It's another chapter in the now familiar story of China's economic embrace of Africa. Except that this one begins nearly 600 years ago.
A team of 11 Chinese archaeologists will arrive in Kenya tomorrow to begin the search for an ancient shipwreck and other evidence of commerce with China dating back to the early 15th century.
The three-year, £2m joint project will centre around the tourist towns of Lamu and Malindi and should shed light on a largely unknown part of both countries' histories.
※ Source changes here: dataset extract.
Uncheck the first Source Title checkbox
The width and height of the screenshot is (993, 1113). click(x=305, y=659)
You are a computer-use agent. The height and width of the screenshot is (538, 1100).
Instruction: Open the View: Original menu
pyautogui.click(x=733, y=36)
The sunken ship is believed to have been part of a mighty armada commanded by Ming dynasty admiral Zheng He, who reached Malindi in 1418. According to Kenyan lore, reportedly backed by recent DNA testing, a handful of survivors swum ashore.
After killing a python that had been plaguing a village, they were allowed to stay and marry local women, creating a community of African-Chinese whose descendants still live in the area.
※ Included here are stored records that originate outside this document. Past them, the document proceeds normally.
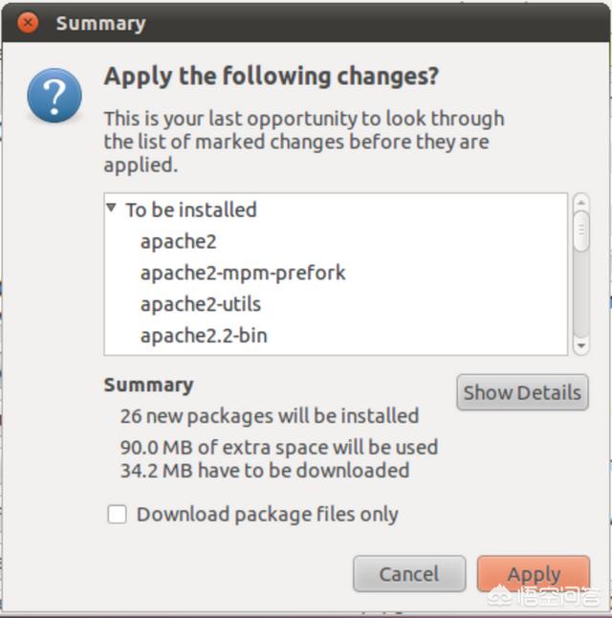Select apache2 in the package list
The width and height of the screenshot is (612, 618).
[179, 241]
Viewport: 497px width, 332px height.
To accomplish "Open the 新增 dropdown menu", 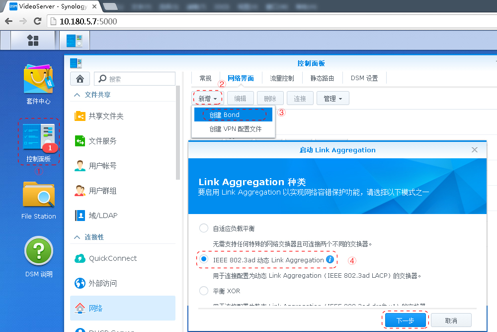I will coord(207,98).
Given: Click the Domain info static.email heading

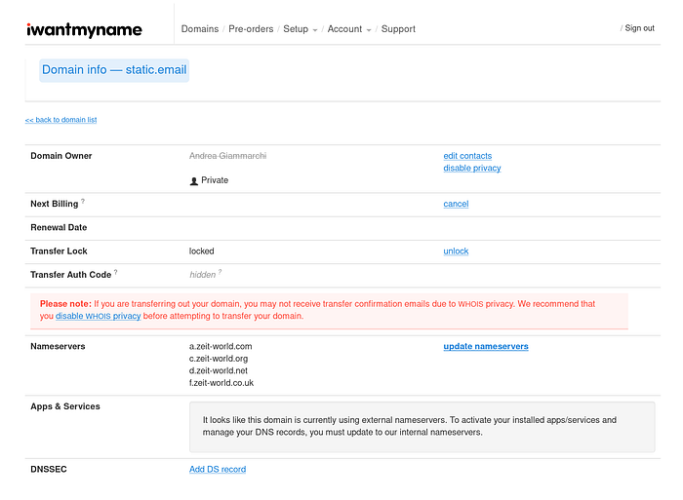Looking at the screenshot, I should pos(114,70).
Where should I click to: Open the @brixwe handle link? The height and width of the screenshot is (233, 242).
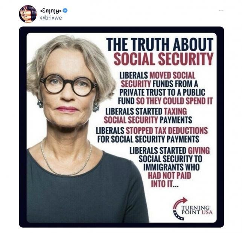tap(51, 18)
A likely shipwreck site has been identified near Lamu island, according to Idle Farah, director general of the National Museums of Kenya, which is working on the archaeology project with its Chinese equivalent and Peking University.
"The voyages of the Portuguese and the Arabs to our coasts have long been documented," Farah told the Guardian. "Now, by examining this shipwreck, we hope to clarify with clear evidence the first contact between China and east Africa."
The project forms part of a recent effort by the Chinese government to celebrate the achievements of Zheng, a Muslim whose ships sailed the Indian and Pacific Oceans many decades before the exploits of more celebrated European explorers such as Christopher Columbus and Vasco da Gama.
Starting in 1405, Zheng made seven journeys, taking in south-east Asia, India, the Middle East and Africa, in fleets of up to 300 huge ships with nearly 30,000 sailors in total, according to Chinese records.